**Raw data**
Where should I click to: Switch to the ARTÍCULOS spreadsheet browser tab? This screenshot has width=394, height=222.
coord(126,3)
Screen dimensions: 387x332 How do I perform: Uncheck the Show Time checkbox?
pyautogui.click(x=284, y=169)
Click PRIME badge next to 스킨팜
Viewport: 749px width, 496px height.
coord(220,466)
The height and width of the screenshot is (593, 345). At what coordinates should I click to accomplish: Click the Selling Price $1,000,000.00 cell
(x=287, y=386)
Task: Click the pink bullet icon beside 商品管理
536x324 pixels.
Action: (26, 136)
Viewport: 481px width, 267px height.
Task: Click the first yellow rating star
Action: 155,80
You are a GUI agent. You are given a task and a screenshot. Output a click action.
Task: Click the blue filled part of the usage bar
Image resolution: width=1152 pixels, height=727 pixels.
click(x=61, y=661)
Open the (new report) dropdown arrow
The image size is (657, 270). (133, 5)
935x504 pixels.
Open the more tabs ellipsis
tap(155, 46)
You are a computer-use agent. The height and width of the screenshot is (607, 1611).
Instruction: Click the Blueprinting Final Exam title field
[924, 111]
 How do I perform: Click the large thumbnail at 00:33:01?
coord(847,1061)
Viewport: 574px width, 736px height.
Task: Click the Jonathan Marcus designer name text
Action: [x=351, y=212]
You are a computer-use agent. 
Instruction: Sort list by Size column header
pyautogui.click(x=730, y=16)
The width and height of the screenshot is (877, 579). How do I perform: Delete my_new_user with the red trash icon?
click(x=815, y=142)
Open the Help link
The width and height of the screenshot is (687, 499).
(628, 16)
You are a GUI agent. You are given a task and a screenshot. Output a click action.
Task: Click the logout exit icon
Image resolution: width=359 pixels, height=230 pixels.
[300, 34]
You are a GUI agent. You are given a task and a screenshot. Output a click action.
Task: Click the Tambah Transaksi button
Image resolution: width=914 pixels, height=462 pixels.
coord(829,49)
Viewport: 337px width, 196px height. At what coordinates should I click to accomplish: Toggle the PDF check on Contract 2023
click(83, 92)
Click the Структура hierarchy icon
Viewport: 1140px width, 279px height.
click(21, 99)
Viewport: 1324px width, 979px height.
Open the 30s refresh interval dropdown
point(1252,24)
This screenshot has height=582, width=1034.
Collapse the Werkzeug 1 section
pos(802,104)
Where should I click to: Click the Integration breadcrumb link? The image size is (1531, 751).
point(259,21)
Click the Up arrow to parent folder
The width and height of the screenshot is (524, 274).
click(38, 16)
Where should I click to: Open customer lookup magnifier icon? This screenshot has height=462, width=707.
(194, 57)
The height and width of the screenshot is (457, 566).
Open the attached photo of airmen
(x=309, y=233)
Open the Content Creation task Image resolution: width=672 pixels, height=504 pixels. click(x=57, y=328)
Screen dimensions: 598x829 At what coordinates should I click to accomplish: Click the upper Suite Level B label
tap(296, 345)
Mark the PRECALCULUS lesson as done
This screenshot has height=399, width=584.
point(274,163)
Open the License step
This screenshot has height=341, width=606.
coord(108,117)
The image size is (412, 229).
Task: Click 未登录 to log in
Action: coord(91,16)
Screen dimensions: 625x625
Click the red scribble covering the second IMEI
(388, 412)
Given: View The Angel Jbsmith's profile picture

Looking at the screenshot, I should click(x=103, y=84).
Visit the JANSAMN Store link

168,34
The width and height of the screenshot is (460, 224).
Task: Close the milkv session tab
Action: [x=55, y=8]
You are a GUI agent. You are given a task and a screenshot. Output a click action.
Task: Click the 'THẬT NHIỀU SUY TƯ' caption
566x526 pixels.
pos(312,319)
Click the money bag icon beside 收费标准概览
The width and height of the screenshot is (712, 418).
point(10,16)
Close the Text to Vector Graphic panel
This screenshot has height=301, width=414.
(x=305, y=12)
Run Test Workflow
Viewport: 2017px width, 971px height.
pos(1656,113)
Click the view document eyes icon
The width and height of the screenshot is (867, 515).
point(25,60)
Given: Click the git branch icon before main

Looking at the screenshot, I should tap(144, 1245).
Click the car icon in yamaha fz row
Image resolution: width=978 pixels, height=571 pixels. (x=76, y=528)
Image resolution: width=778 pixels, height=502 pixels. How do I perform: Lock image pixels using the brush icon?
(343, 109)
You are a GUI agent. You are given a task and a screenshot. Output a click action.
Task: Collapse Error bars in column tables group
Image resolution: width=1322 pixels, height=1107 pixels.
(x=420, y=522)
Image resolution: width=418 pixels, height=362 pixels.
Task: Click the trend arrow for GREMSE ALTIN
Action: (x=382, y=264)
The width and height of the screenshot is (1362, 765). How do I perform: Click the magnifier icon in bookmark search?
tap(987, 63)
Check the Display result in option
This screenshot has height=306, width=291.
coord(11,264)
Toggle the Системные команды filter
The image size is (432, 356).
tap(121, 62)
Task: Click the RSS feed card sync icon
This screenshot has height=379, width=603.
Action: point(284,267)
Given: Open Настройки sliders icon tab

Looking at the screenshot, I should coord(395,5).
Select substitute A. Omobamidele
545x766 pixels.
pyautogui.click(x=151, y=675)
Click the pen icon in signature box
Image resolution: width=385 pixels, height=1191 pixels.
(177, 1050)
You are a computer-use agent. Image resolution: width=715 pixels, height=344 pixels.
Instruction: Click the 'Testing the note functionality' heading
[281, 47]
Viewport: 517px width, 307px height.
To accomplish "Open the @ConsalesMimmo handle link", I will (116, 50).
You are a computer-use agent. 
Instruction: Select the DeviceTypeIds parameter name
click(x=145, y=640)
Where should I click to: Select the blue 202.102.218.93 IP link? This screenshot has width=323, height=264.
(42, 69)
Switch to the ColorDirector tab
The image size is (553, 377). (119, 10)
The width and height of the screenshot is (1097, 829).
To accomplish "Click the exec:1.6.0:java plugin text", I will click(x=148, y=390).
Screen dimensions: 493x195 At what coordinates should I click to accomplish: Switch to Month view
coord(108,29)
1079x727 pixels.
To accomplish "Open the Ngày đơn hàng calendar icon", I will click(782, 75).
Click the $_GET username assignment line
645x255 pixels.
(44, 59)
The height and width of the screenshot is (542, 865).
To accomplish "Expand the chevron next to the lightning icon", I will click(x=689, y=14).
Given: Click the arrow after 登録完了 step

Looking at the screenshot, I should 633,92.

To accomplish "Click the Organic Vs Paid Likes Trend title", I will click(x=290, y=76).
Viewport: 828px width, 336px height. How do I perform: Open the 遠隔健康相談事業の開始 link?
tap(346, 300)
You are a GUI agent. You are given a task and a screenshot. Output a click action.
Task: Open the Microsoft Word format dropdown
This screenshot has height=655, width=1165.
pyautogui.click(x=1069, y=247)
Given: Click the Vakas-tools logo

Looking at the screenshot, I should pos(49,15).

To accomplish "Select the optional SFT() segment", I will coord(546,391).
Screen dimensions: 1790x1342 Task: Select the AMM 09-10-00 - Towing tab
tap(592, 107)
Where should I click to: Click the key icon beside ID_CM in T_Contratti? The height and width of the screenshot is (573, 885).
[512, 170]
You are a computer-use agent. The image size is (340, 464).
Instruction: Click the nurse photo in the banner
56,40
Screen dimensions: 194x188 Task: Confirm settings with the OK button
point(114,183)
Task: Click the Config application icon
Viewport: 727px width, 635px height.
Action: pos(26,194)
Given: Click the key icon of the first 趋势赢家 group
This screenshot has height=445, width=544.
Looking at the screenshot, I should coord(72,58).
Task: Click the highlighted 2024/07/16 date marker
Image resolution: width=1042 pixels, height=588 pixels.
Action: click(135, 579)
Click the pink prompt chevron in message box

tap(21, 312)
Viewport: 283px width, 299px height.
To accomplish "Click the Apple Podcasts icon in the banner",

**What to work on**
Which lines in the records above contain the word "beside"? Pick out each of those lines and copy it in full.

**Worked answer**
Task: Click the pink bullet icon beside 商品管理
Click the money bag icon beside 收费标准概览
Where should I click to: Click the key icon beside ID_CM in T_Contratti? The height and width of the screenshot is (573, 885).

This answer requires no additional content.